| by Justin Thomas |
An idea. To punish Michael Bay for his seizure-inducing edits he should be made to watch repeatedly the opening shot from The Conversation. This punishment would be a great deal of fun to watch because he’d turn into a hyperactive five-year-old, antsy, unable to sit still, jonesing to get up and do something, anything, and it’d eventually drive him so nuts he’d get up from the couch, race to the window and jump through it. There’s no way he’d be able to sit through the zoom, to understand drama doesn’t need a camera on a bungee cord or lightning-fast cuts to occur, to see how the very length of the zoom helps establish the movie’s tone. Ha, ha, take that, Michael Bay.
Of everything in The Conversation my inability to take my eyes off it surprised me the most. Behind Enemy Lines was a poor choice, and there are many poor choices in his filmography, but Gene Hackman has a screen presence among the best I’ve seen, and he carries well Francis Ford Coppola’s insistence on patience in unfolding the story. He understands the need to just be there and not necessarily do anything to be Harry Caul, which is at the opposite end of the spectrum of the archetypal paranoid movie character. Hackman was the right performer to pull off Coppola’s design for how to tell the story, which even without mind-blowing visuals kept my eyes focused on the screen.

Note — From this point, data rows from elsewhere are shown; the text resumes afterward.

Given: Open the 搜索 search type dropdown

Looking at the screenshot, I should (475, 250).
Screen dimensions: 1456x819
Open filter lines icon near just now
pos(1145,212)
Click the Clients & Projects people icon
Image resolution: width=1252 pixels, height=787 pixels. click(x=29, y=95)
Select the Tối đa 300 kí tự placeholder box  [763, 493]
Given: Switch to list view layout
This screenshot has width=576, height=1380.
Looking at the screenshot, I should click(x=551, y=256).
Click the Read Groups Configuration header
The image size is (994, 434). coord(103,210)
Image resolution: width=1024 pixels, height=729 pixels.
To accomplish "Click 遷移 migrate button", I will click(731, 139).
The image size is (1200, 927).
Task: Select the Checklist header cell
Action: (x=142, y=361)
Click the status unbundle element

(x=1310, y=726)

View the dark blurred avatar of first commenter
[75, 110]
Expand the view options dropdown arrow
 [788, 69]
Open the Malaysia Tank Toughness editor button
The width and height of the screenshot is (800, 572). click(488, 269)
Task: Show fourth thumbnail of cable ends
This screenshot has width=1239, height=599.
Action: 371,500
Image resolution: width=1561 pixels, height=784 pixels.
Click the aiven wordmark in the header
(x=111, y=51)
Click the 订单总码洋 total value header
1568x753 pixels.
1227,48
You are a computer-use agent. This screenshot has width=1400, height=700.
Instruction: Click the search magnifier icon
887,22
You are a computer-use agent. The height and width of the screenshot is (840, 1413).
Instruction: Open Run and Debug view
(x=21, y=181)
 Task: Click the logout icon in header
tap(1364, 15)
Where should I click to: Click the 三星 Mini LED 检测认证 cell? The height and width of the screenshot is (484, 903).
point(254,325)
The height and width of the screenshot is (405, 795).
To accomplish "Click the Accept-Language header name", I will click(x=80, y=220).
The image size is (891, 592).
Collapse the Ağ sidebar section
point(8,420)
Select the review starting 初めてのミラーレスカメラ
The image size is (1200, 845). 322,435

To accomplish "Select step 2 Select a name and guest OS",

The Sixth Sense has a twist ending; if you paid attention enough you might have caught the clues and figured it out but if you didn’t then the movie pulls the rug from beneath your feet and you have to watch it again to find the clues. The Conversation doesn’t have a twist ending; the ending illustrates the theme and forces the audience to go back and rethink each scene in context, doing the opposite of what led Harry to only one conclusion as to what “he’d kill us if he had the chance” could mean. That line isn’t a clue. The line is about how we perceive what’s being said, when it’s being said and precisely how is it being said, and the fact it can’t really be known. It’s perception versus reality, and after Harry finally meets the Director, The Conversation stops giving definitive mile markers as to when it’s in reality and when it’s not.
My only complaint with The Conversation is not about the movie itself but what I brought into it and what I imagine happened behind the camera. When Harry is on the phone, walks out of frame and continues talking while the camera remains still before finally walking back into frame, in my mind I could hear Coppola providing the direction. Because I’ve watched so many interviews with him I have a Francis Ford Coppola running in my head and I “know” how he’d say it. It’d be very dramatic, very old school, jodhpurs-and-beret wearing director pontificating about how his idea would elicit the key emotional response in the audience and how they’ll love it in Pomona. Coppola’s presence in the movie was distracting but didn’t ruin the experience, and I don’t think his presence is an illustration of the auteur theory. I’m getting to the point to where I might need to stop watching Francis Ford Coppola interviews because I certainly don’t want the Francis Ford Coppola in my head being too loud when I eventually get around to watching Jack.